DIRECTIONS: From the line that contains "You are a computer-use agent. The height" through the line that contains "Task: Open the Store Settings tab", output every line of the listing below exactly and leave out all the rest.

### RECORDED DATA

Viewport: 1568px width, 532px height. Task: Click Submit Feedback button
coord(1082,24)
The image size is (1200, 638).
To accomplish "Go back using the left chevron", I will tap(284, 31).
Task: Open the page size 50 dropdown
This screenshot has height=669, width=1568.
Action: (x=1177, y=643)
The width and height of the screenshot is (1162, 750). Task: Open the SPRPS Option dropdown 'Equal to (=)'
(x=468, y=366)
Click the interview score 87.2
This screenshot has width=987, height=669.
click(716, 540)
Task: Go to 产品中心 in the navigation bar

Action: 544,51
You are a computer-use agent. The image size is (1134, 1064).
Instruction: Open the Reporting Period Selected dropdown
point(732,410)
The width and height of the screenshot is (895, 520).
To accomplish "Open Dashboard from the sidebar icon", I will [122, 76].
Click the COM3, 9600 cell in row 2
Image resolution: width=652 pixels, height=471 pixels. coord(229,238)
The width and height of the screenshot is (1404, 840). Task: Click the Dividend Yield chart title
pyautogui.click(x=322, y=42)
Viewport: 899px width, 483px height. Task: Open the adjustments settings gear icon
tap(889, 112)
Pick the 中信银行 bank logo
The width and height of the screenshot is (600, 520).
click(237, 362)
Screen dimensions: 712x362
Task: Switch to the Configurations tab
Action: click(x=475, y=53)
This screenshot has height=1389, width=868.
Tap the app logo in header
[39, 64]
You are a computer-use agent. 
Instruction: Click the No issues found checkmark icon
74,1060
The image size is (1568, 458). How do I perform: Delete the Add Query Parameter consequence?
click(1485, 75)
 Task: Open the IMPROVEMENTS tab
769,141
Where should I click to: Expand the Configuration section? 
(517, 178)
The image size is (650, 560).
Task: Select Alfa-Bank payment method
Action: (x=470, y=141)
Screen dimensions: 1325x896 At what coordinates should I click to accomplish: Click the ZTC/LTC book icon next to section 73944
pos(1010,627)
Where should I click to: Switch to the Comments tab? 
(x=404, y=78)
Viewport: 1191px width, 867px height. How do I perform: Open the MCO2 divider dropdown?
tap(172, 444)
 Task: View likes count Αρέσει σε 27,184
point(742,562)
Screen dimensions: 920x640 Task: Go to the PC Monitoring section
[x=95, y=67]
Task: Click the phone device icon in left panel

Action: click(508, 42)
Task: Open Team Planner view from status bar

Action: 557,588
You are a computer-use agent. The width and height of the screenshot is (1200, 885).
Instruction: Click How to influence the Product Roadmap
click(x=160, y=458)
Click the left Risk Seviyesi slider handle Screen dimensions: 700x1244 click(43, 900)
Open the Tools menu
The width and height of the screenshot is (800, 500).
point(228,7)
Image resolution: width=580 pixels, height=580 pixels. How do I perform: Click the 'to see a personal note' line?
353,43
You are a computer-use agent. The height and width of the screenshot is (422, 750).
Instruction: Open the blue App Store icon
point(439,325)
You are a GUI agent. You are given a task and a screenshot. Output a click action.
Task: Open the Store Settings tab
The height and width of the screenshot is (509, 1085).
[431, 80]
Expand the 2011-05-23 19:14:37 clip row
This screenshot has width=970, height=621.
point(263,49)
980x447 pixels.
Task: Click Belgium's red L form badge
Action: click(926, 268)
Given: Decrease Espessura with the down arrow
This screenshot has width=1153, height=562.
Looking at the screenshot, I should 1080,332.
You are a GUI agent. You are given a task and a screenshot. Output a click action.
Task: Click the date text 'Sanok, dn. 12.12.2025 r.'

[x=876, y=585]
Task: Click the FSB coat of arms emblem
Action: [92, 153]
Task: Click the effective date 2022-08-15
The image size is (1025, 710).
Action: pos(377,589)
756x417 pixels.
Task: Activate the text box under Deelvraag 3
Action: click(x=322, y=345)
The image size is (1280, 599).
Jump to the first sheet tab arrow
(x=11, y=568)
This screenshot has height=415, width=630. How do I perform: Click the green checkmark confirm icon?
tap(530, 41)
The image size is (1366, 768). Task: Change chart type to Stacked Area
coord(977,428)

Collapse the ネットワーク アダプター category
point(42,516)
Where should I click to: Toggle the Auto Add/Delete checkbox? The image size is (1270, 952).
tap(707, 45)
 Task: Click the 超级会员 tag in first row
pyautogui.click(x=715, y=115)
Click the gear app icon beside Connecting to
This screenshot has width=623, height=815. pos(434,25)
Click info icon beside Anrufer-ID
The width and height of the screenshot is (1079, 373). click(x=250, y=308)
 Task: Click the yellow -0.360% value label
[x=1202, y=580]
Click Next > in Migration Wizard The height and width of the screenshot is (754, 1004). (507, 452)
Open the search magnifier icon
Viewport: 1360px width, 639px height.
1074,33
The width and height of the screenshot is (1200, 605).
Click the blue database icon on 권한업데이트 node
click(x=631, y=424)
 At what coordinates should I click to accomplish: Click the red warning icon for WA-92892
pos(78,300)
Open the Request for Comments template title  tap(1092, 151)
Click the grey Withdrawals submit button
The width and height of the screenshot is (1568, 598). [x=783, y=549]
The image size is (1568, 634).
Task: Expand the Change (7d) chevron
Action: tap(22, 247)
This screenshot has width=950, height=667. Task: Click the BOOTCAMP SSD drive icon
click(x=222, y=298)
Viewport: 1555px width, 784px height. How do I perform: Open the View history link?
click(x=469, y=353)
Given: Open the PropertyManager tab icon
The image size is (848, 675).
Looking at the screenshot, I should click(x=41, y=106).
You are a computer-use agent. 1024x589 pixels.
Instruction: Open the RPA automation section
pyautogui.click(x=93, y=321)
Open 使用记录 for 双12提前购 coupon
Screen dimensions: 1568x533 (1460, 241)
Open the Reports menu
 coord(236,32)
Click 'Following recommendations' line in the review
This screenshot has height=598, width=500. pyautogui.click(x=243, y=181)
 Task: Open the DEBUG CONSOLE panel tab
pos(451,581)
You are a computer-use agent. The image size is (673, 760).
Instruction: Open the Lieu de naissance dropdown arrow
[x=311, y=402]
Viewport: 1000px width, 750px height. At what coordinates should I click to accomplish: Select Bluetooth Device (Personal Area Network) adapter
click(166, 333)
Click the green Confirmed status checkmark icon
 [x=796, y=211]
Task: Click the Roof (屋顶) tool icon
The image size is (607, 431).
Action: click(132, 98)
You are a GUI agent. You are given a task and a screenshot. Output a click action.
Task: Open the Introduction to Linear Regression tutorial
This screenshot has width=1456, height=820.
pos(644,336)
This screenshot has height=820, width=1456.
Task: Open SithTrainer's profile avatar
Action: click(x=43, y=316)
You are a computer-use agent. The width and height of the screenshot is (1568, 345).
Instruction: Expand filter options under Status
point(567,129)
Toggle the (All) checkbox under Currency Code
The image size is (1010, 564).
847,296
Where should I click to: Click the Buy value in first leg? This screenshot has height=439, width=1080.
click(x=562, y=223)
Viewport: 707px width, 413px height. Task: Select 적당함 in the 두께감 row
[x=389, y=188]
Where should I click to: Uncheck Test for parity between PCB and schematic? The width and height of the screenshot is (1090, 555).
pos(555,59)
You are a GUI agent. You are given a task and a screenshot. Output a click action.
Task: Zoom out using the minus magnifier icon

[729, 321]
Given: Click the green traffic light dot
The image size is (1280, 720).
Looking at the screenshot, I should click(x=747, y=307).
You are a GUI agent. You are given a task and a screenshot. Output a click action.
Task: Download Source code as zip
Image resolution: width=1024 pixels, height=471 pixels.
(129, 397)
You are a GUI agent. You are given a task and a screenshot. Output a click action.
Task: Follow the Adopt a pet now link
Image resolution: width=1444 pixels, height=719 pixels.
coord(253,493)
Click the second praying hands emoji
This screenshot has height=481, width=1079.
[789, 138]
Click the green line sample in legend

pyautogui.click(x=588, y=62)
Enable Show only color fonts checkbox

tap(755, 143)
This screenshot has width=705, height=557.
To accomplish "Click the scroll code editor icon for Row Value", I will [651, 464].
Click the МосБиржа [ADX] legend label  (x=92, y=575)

######

RESULT OF THIS TASK:
You are a computer-use agent. The height and width of the screenshot is (422, 750).
Instruction: Open the blue App Store icon
point(439,325)
You are a GUI agent. You are given a task and a screenshot. Output a click action.
Task: Open the Store Settings tab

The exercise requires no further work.